PRR. Empresas familiares querem saber retorno esperado dos investimentos a realizar

A falta de previsões sobre o impacto estimado no PIB do Plano de Recuperação e Resiliência é "irresponsável" do ponto de vista da gestão, diz o presidente da Associação das Empresas Familiares.

A Associação das Empresas Familiares quer que o Governo apresente um "plano concreto" para o aumento das exportações e incentivos fiscais que tornem a indústria no motor da economia portuguesa. Em comunicado de análise ao Plano de Recuperação e Resiliência (PRR), a associação recomenda a "introdução de métricas concretas" que permitam medir o desempenho do plano, bem como uma "inversão de prioridades", com um enfoque no setor privado. A falta de previsões de retorno sobre o investimento a realizar é "irresponsável", do ponto de vista da gestão, e "algo que não seria aceitável numa empresa".

"O Governo precisa de políticas para aumentar a riqueza e, por isso, é necessário reservar a maior fatia do PRR para o setor produtivo e não para o público. Ou então, chamem-lhe um plano de ajuda social ou de reequipamento, porque, nestes moldes, não me parece que seja um plano de recuperação", afirmou, ao Dinheiro Vivo, o presidente da Associação das Empresas Familiares. Peter Villax recusa assumir se o PRR fica aquém do esperado: "Não me compete dizer que fica aquém, compete-me ajudar o Governo a fazer melhor", sublinha.

E esse fazer melhor começa logo pela introdução de "métricas concretas" para medir o desempenho do plano. A "mais importante", defende a associação, deverá ser o estabelecimento de um objetivo de crescimento o PIB de 4% ao ano. Também no que à descarbonização diz respeito, e embora o Governo tenha já assumido que pretende atingir a neutralidade carbónica até 2050, a AEF reclama a identificação de métricas e de um calendário específico. "Como, quando e em que medida devem os consumidores, as empresas e o Estado fixar metas de neutralidade de carbono para poderem ser avaliados?", questiona. A AEF pretende, ainda, que os números de criação, extinção e reconversão de empregos no Estado "sejam avaliados", de modo a que a transformação digital preconizada no PRR "não seja motivo para aumentar o número de funcionários públicos, mas para os reduzir".

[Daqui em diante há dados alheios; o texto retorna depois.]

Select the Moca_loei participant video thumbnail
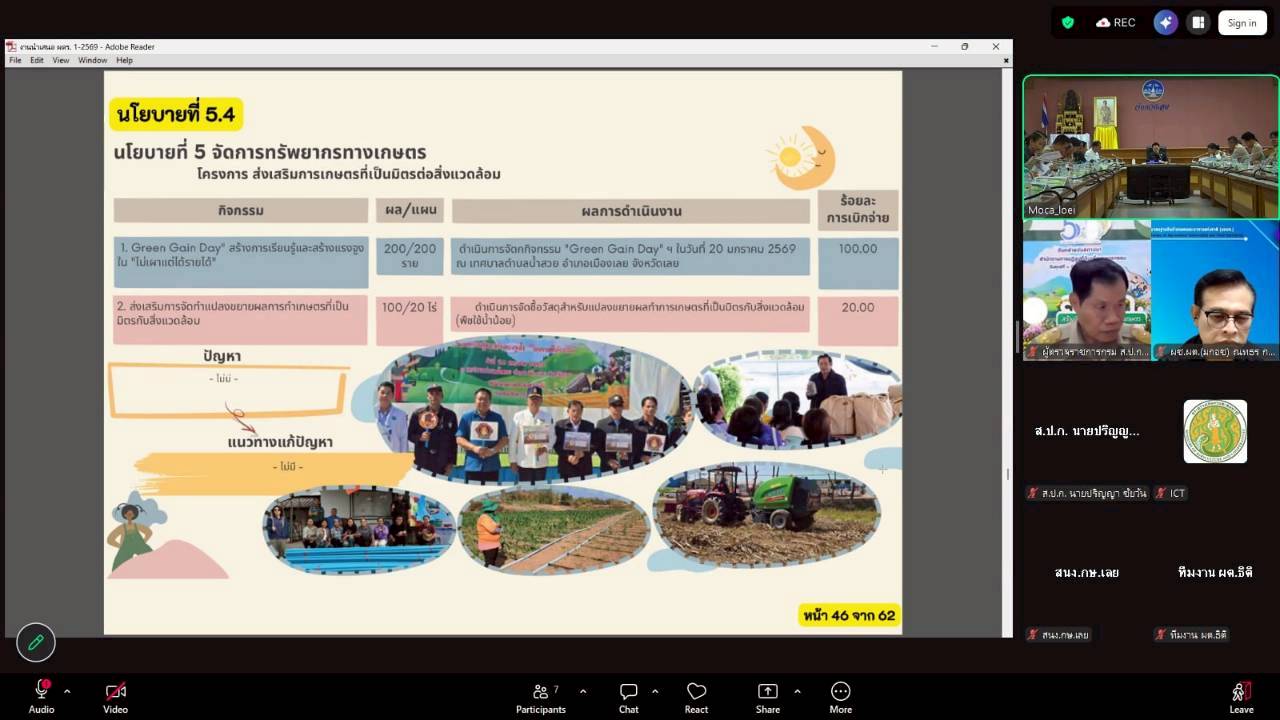The width and height of the screenshot is (1280, 720). pos(1150,148)
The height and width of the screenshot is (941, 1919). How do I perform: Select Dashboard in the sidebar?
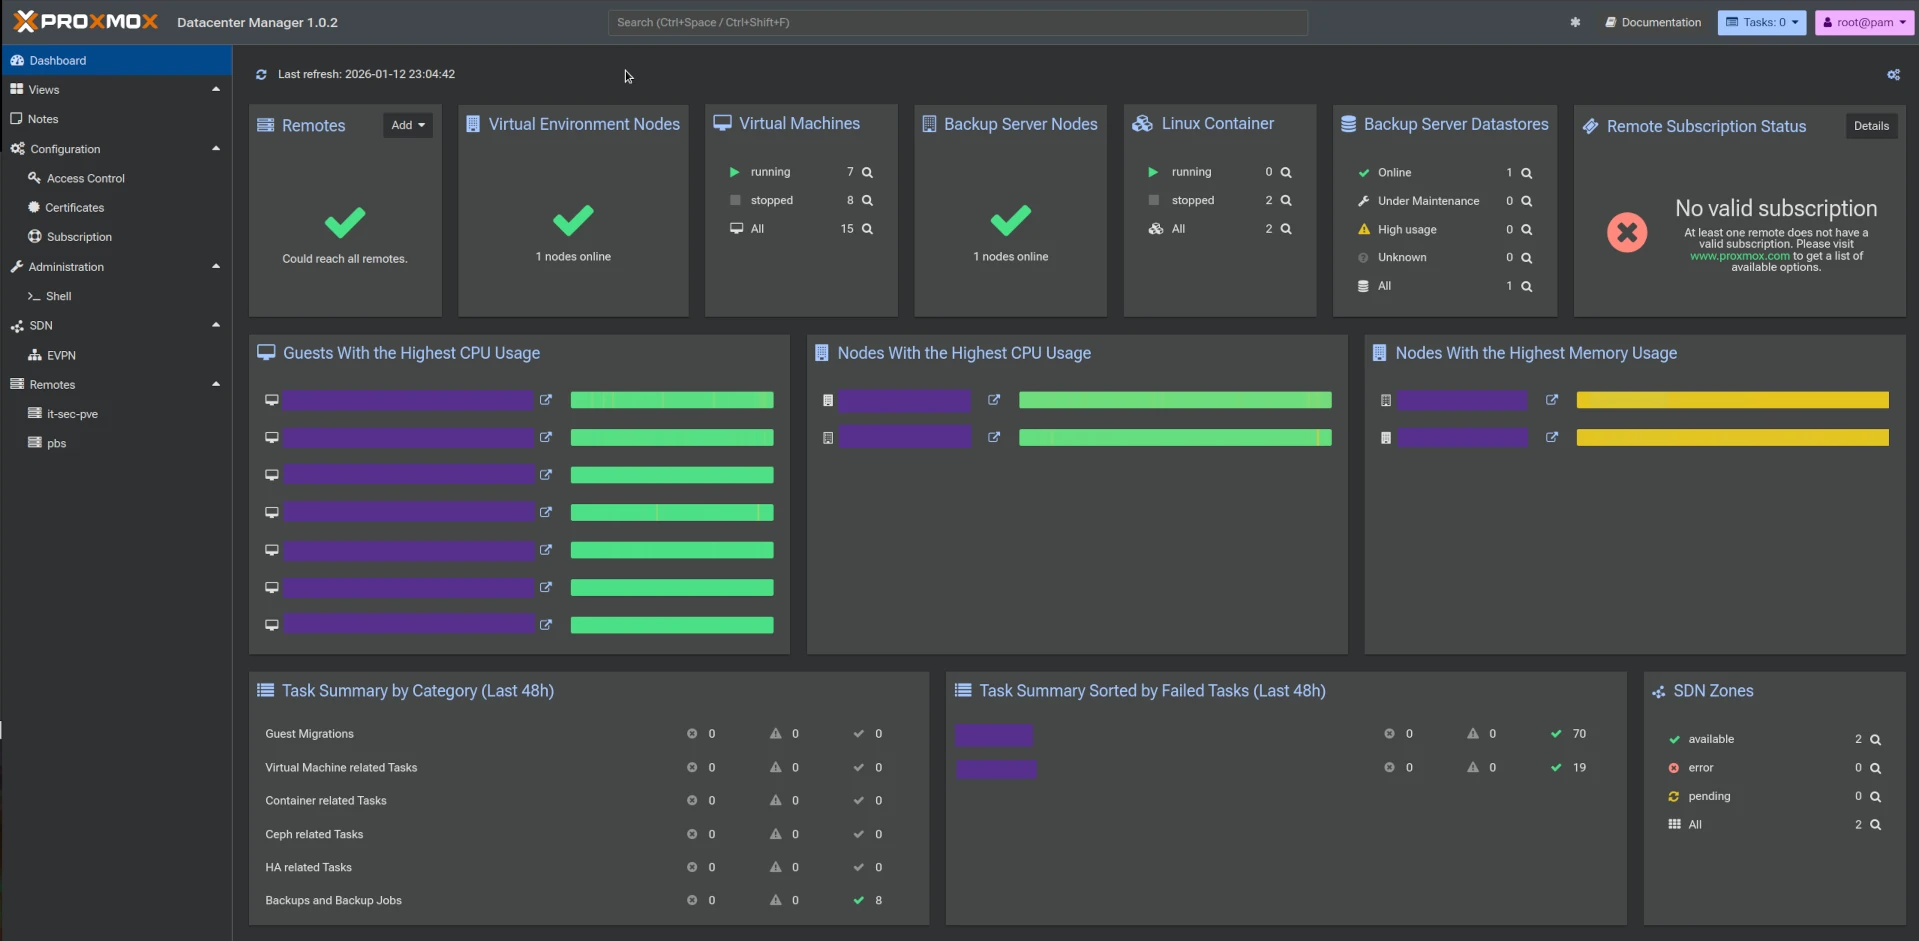[x=57, y=60]
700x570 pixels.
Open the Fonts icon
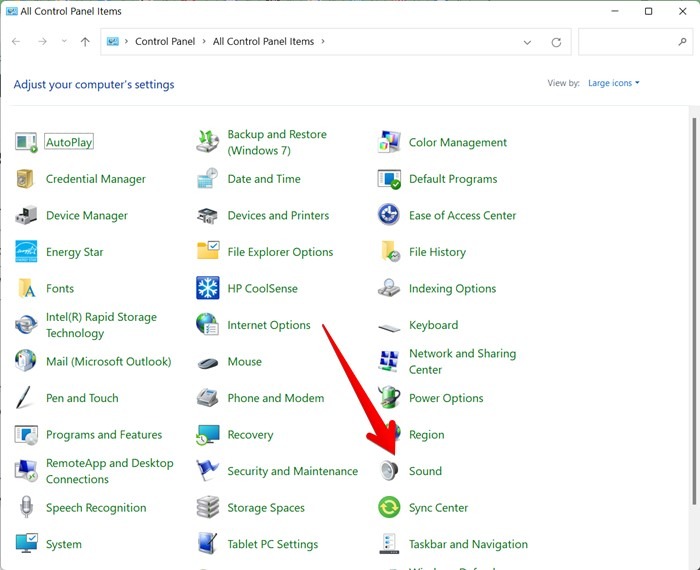(26, 288)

"Olhando para o PRR vemos uma quantidade enorme de estruturas, ideias, projetos e equipas, mas não se diz nada do impacto esperado no PIB. Do ponto de vista da gestão, acho mal e irresponsável. É preciso exigir previsões de retorno sobre o investimento que vai ser feito e eu não vejo nenhuma. Numa empresa, isso não seria aceitável", defende Peter Villax. Para este responsável, a grande preocupação é que o PRR venha a "aumentar brutalmente a despesa do Estado", levando ao consequente "aumento da dívida ou dos impostos".

No caso das exportações, não faltam métricas, já que o Governo assume, no PRR, que pretende que, até 2026, as vendas de Portugal ao exterior atinjam 50% do PIB. Mas, diz Peter Villax, este valor implica quase que duplicar o peso atual, que se situa 27%, sem que seja dito como se faz. Para a Associação das Empresas Familiares, há que "elaborar um pacote de medidas" de apoio às empresas exportadoras, devendo o Governo "perguntar a quem sabe", ou seja, aos operadores económicos. "Basta que se olhe para o exemplo da Irlanda, que fez esse caminho, criando condições fiscais imbatíveis para atrair grandes empresas exportadoras", defende o presidente da AEF.

Para a associação, há que investir na indústria, como "motor" da economia. "O PRR indica, e bem, que a indústria representa 13,5 do PIB, quando, em 1995, valia 18,1%. Mas não indica qual o valor que se pretende atingir", diz Peter Villax, que aponta metas: 20% do PIB em 2026 e 25% em 2030. A AEF oferece-se como interlocutor "para discutir as condições de investimento, de incentivos fiscais e do aumento do emprego para atingir esses objetivos".

Por fim, a AEF reclama que os prazos das sentenças judiciais e dos licenciamentos industriais "sejam reduzidos a metade", pedindo ao Governo que "determine como tal pode ser realizado".

Em consulta pública, até hoje, o Plano de Recuperação e Resiliência prevê 36 reformas e 77 investimentos nas áreas sociais, clima e digitalização, num total de 13,9 mil milhões de euros em subvenções para o período 2021-2026.